Парадоксальным образом Клинтон получает самые высокие оценки именно за свою традиционную дипломатию. За улучшение отношений с Россией, которое привело к поддержке санкций против Ирана и воздержанию Москвы при голосовании по Ливии, и за взвешенную позицию в отношении Китая она заслужила негласное одобрение центристского крыла, которое определяло внешнюю политику времён Джорджа Буша-старшего. «Она отличный государственный секретарь, — говорит старожил американской дипломатии Брент Скоукрофт, советник по нацбезопасности при первом президенте Буше. — Она уверена в себе, но без заносчивости, и при этом весьма гибка».

Что дальше?

Закалка Клинтон давно стала легендой.
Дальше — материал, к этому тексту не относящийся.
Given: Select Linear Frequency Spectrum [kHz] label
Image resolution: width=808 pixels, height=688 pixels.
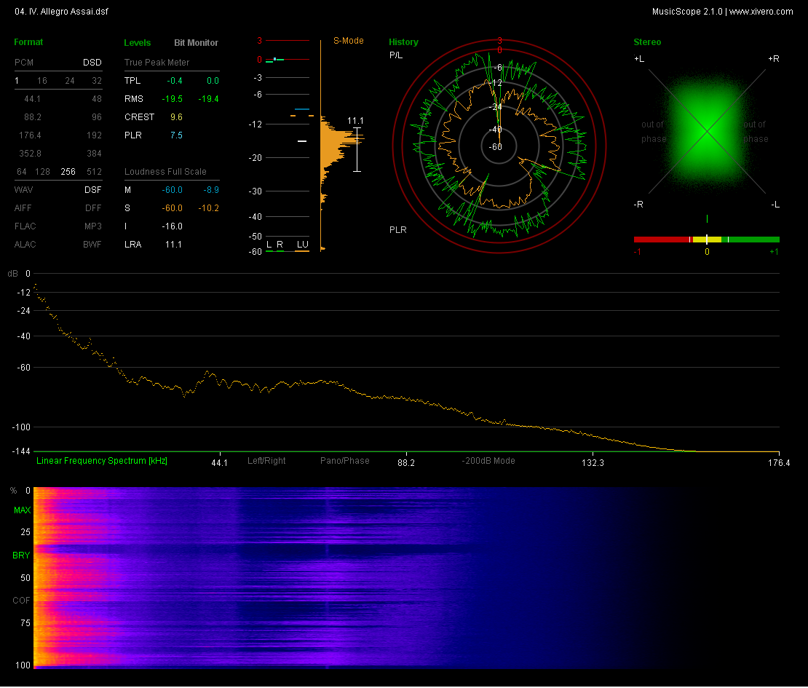Looking at the screenshot, I should (102, 461).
Во время своей недельной поездки из Ливии в Центральную и Южную Азию она выдерживала изнурительный рабочий график — более 18 часов в сутки. В конце своего насыщенного дня в Нью-Йорке в сентябре прошлого года, полного бесконечных встреч, публичных выступлений и форумов, Клинтон приняла участие в закрытой сессии с 27 министрами иностранных дел стран ЕС и терпеливо выслушала, как каждый из них высказывает своё мнение о внешней политике США. И даже когда её сотрудники уже откровенно засыпали с остекленевшими глазами, сама Клинтон оставалась спокойной и собранной: свободно говорила без шпаргалок и невозмутимо отвечала на язвительную критику в адрес угрозы американского вето по вопросу о признании палестинской государственности.
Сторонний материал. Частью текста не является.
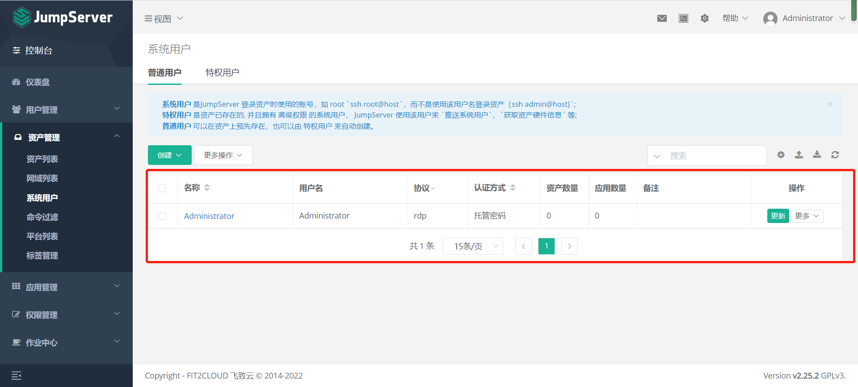858x387 pixels.
Task: Collapse the sidebar with bottom menu icon
Action: coord(17,375)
Клинтон говорит, что намерена покинуть администрацию после одного срока — вполне достойный четырёхлетний рубеж. Её отношения с Белым домом остаются строго профессиональными. Для широкой публики Клинтон, которой 26 октября исполнилось 64 года, по-прежнему остаётся фигурой притягательной — и, в глазах многих, возможным будущим главнокомандующим. Опрос журнала TIME, проведённый в начале октября среди 838 предполагаемых избирателей, показал: в гипотетических президентских гонках Клинтон значительно опережает Обаму, побеждая Митта Ромни с разницей в 17 процентных пунктов и Рика Перри — с преимуществом в 26. Это породило слухи о том, что она может вновь баллотироваться в президенты в 2016 году — слухи, которые её ближайшие сотрудники решительно опровергают. Вступление в восьмое десятилетие жизни может показаться не самым удачным моментом для президентской кампании, но Клинтон давно усвоила: идеальных обстоятельств не бывает — ни в политике, ни в дипломатии.

«Когда мы размышляем о том, как действовать в условиях арабской весны, — сказала Клинтон в интервью TIME, — мы стараемся влиять на происходящее, полностью осознавая, что не можем ни владеть ситуацией, ни контролировать её. И многое из того, что произойдёт, окажется непредсказуемым. Но мы хотим руководствоваться своими ценностями и интересами так, чтобы, независимо от того, каким будет путь развития в ближайшее десятилетие, люди знали: Соединённые Штаты были на стороне демократии, на стороне верховенства закона... И, надеюсь, это станет сильным противоядием против голосов фатализма и экстремизма».

Это не совсем реалистичный взгляд на меняющийся мир XXI века, но и не чистый идеализм. Хиллари Клинтон делает ставку на то, что это — подлинно американский подход, и именно на нём она намерена построить своё политическое наследие.